Il aura donc manqué du temps à Soitu.es, pour s'imposer, et la capacité de convaincre les financiers qu'un des meilleurs sites d'info d'Espagne détenait à la fois le potentiel et les atouts humains et techniques pour réussir, pourvu qu'on lui en laisse le temps.

salle de rédaction de soitu.es
La rédaction
de Soitu.es





Le temps est une denrée hors de prix. Le monde de la finance, gouverné par une avidité entropique, ignore le mot « patience ». Le retour sur investissement doit être à deux chiffres et quasi-immédiat. « Time is money » n'est pas qu'un poncif du globish pour grands débutants. Dans le monde digital, à l'instar de celui des « atomes », une marque — a fortiori pour des sites d'information —, si elle n'existe pas préalablement, doit bénéficier de temps pour s'imposer. Même si les avis divergent quant à la durée, trois à quatre années paraissent le minimum.


Pure players en voie d'asphyxie ?

Soitu.es est un cas exemplaire de pure player qui, pour ne pas avoir mené une politique de diversification — mais en a-t-il eu le temps ? — s'est retrouvé prisonnier d'une seule source de revenu, la publicité. Publicité à la fois en voie de raréfaction, crise oblige, mais aussi soumise à l'attentisme et au manque d'imagination des publicitaires tétanisés sur des campagnes display inadaptées.
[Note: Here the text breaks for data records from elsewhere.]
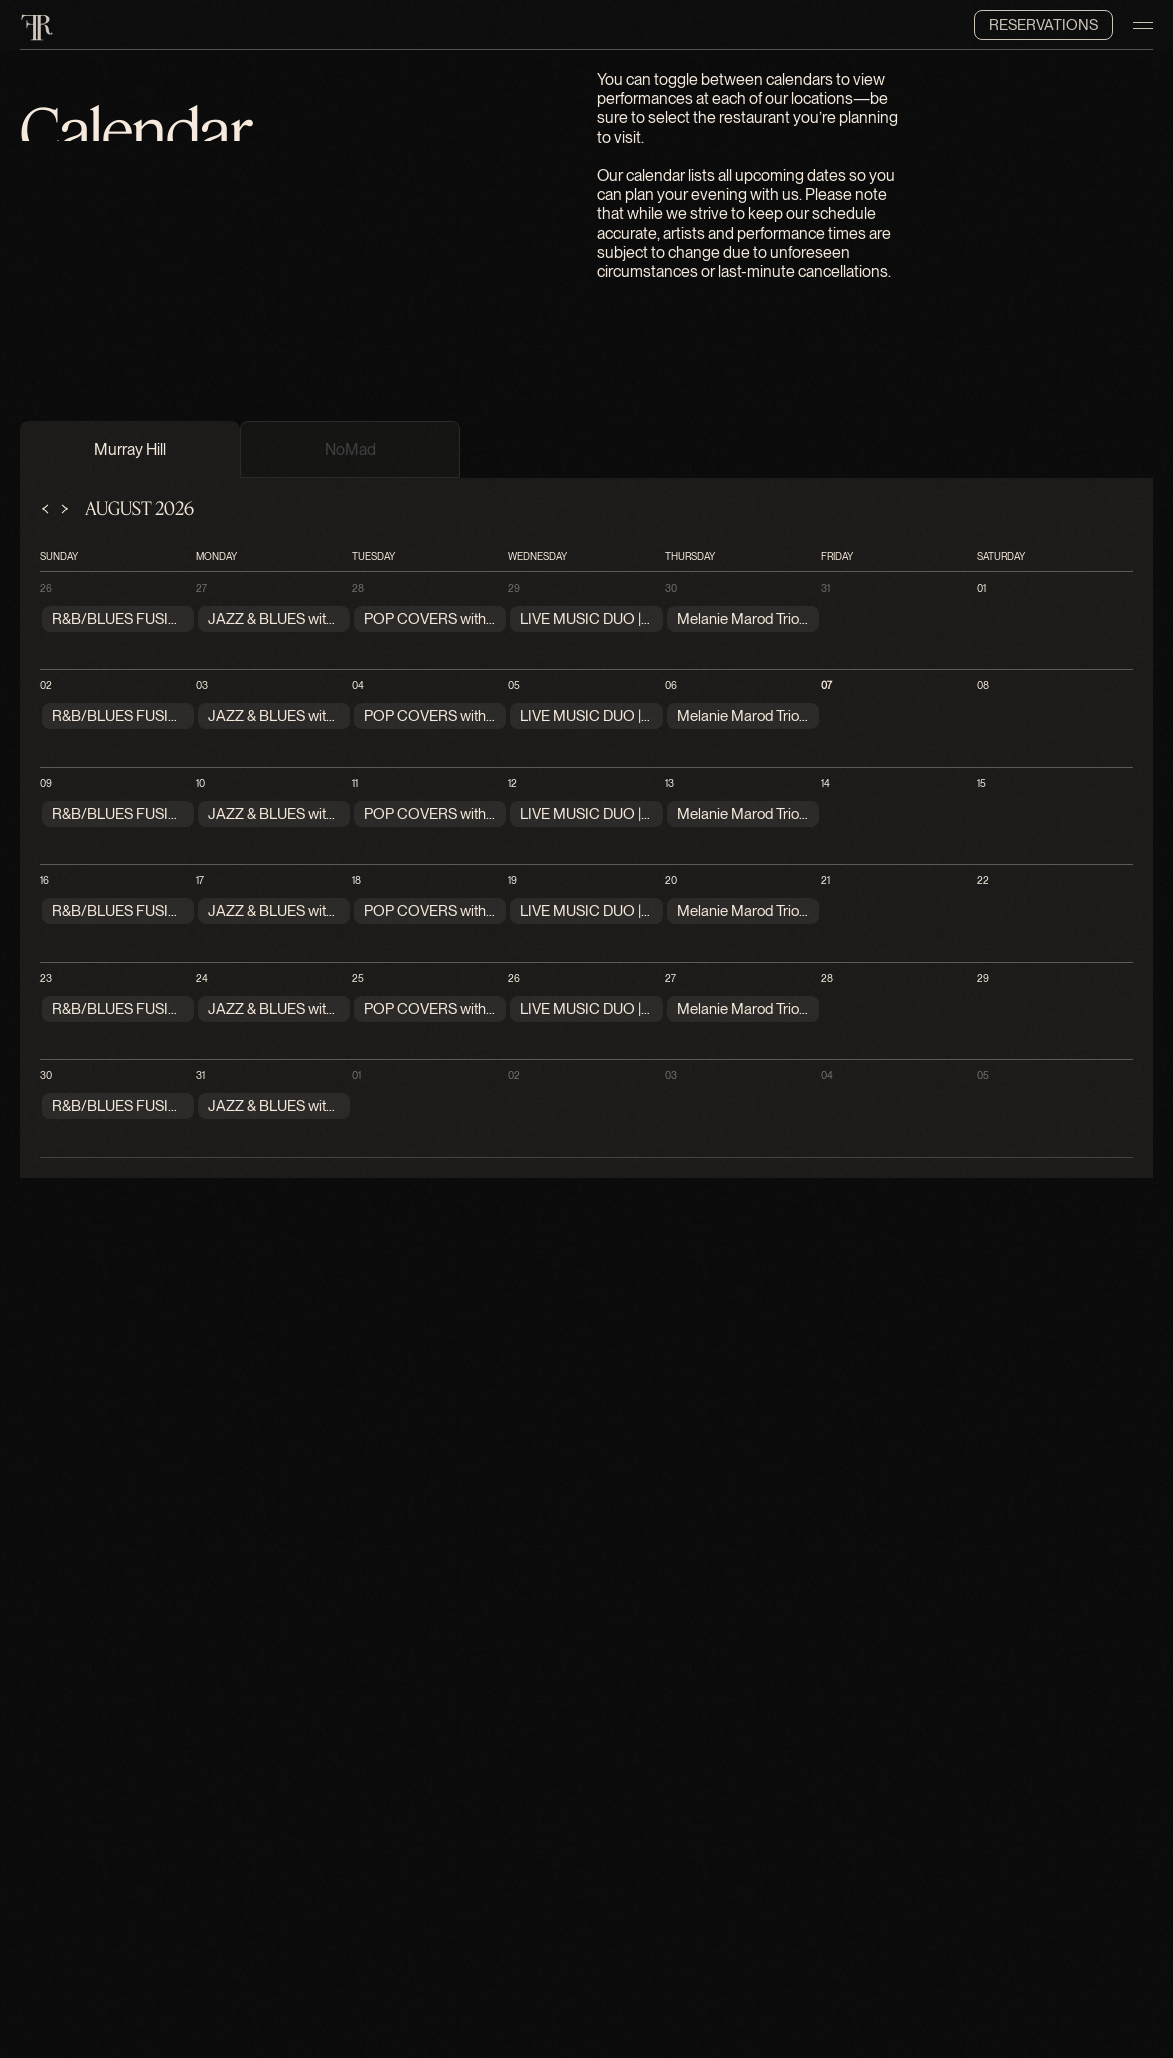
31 (825, 588)
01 (981, 588)
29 (514, 588)
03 (202, 685)
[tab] (130, 449)
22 (983, 880)
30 (671, 588)
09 (46, 783)
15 (981, 783)
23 (46, 978)
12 (512, 783)
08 (983, 685)
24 (202, 978)
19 (512, 880)
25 (358, 978)
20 (671, 880)
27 (201, 588)
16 (44, 880)
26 (46, 588)
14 (825, 783)
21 (825, 880)
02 (46, 685)
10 (200, 783)
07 (826, 685)
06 (671, 685)
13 (669, 783)
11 (355, 783)
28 (358, 588)
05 (514, 685)
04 (358, 685)
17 (200, 880)
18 (356, 880)
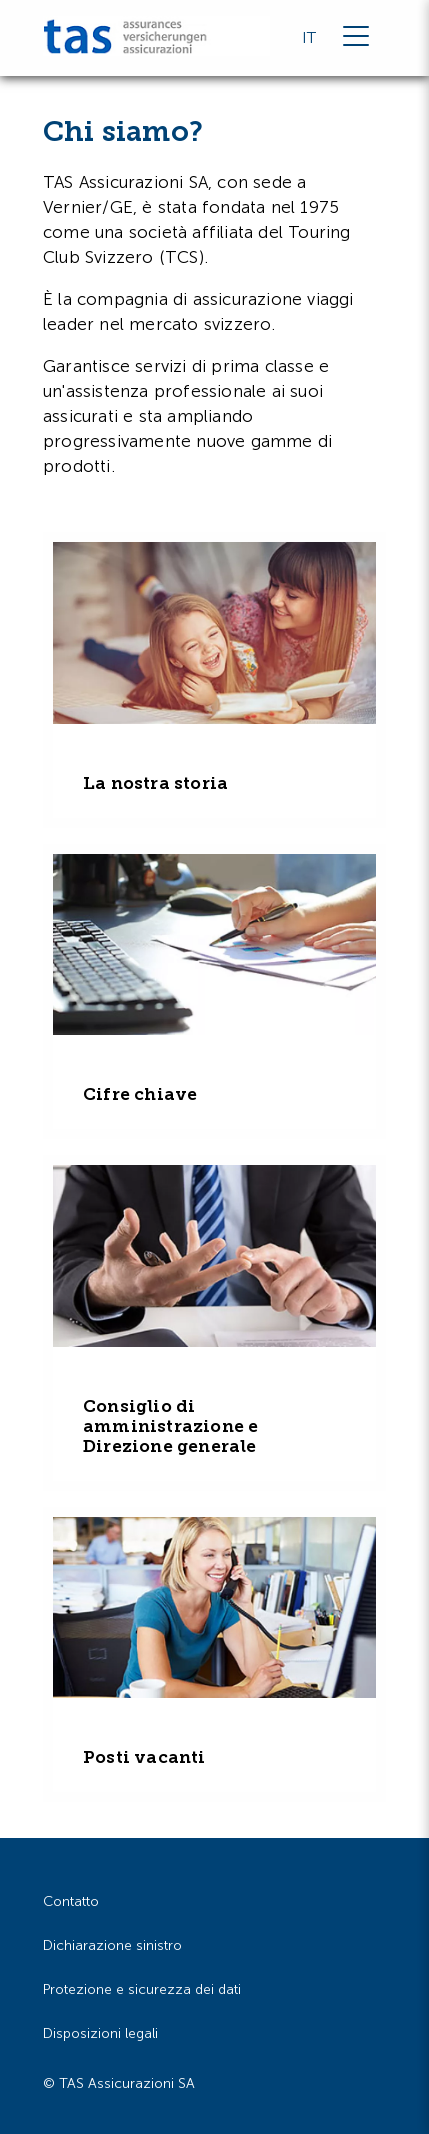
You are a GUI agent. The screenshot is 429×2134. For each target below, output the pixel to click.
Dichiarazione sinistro (112, 1945)
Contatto (71, 1901)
Partout les pure players recherchent des solutions, institutionnelles et/ou individuelles. Ainsi en octobre 2009, anticipant le décret d'application d'une disposition de la loi Hadopi reconnaissant, enfin, le statut d'éditeur en ligne, les principaux représentants des pure players français (Arrêt sur images, Bakchich, Indigo Publications, Mediapart, Rue89, Slate.fr et Terra Eco), rejoints depuis par une trentaine de sites, se sont regroupés au sein du Spiil (Syndicat de la presse indépendante en ligne) afin de faire valoir les droits des pure players auprès de la CPPAP (Commission paritaire des publications et agences de presse) comme tous les autres organes de presse.
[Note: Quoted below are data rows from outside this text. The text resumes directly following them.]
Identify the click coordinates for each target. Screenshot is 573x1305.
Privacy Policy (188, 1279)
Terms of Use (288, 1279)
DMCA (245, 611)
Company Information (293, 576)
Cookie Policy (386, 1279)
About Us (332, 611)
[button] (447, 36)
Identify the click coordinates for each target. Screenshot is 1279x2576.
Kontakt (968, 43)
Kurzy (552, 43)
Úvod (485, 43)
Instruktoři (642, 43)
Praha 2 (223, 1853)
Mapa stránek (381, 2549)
L'action du Spiil porte, en particulier, sur la reconnaissance professionnelle des journalistes qui travaillent sur le net et sur les avantages juridiques et économiques dont devraient bénéficier les éditeurs de presse en ligne (
par exemple la baisse de la TVA de 19,6 à 2,1 comme pour la presse papier).
Et puis, en ligne de mire, la cagnotte de vingt millions d'euros qui doit être attribuée, sur trois ans, au titre de l'aide publique à la presse en ligne. Autant dire que tous les éditeurs fourbissent leurs armes.

Sur le plan individuel, des sites explorent des pistes. Par exemple Rue89, partenaire dès l'origine de Soitu.es, recherche comme beaucoup un modèle économique viable en se diversifiant (et en recapitalisant) : produire et fournir du contenu payant, concevoir des sites web et vendre son expertise, développer des partenariats (exemple avec Quebec89).
Mais le site reste économiquement
fragile et n'atteint pas encore le point d'équilibre, tout comme la majeure partie de ses confrères.

Le cas français. Une sombre fin d'année 2009

En cette fin 2009, qu'a-t-on appris ?

Le 2 novembre, Carlo Revelli, un des fondateurs d'Agoravox lançait un appel aux dons sous peine de devoir fermer le portail d'informations participatif et citoyen.
la une du n° 11 de bakchich hebdo
Le 9 novembre, après l'échec (vente de 12 à 15 000 exemplaires, au lieu des 25 000 prévus, pour un tirage de 35 à 40 000 exemplaires [1]) de son journal papier, Bakchich Hebdo, lancé en septembre 2009 (la Une du n°11 de décembre 2009, ci-contre), le site Bakchich se déclarait auprès du tribunal de commerce de Paris en cessation de paiement. Le tribunal de commerce plaçait la société en redressement judiciaire. Le premier trimestre 2010 pourrait être décisif pour Bakchich, qui compte sur de nouveaux investisseurs et l'aide des lecteurs (création du Club des amis de Bakchich, avec pour marraine la comédienne Isabelle Adjani) et un seuil à atteindre de 15 000 exemplaires pour Bakchich Hebdo. De quoi tenir jusqu'à l'éventuelle aide de l'Etat.
[1. Chiffres de diffusion difficiles à vérifier, tant ils changent d'une source à l'autre.]

Début décembre, on apprenait que lepost.fr, appartenant au groupe Le Monde était à vendre. Les rumeurs qui circulent évoquent quelques repreneurs déjà sur les rangs : Pierre Chappaz (Wikio), Pierre Bergé (le patron myopathe en colère) associé à Jacques Rosselin (Vendredi) et Rentabiliweb (le fiasco de la distribution d'argent sur les Champs-Elysées).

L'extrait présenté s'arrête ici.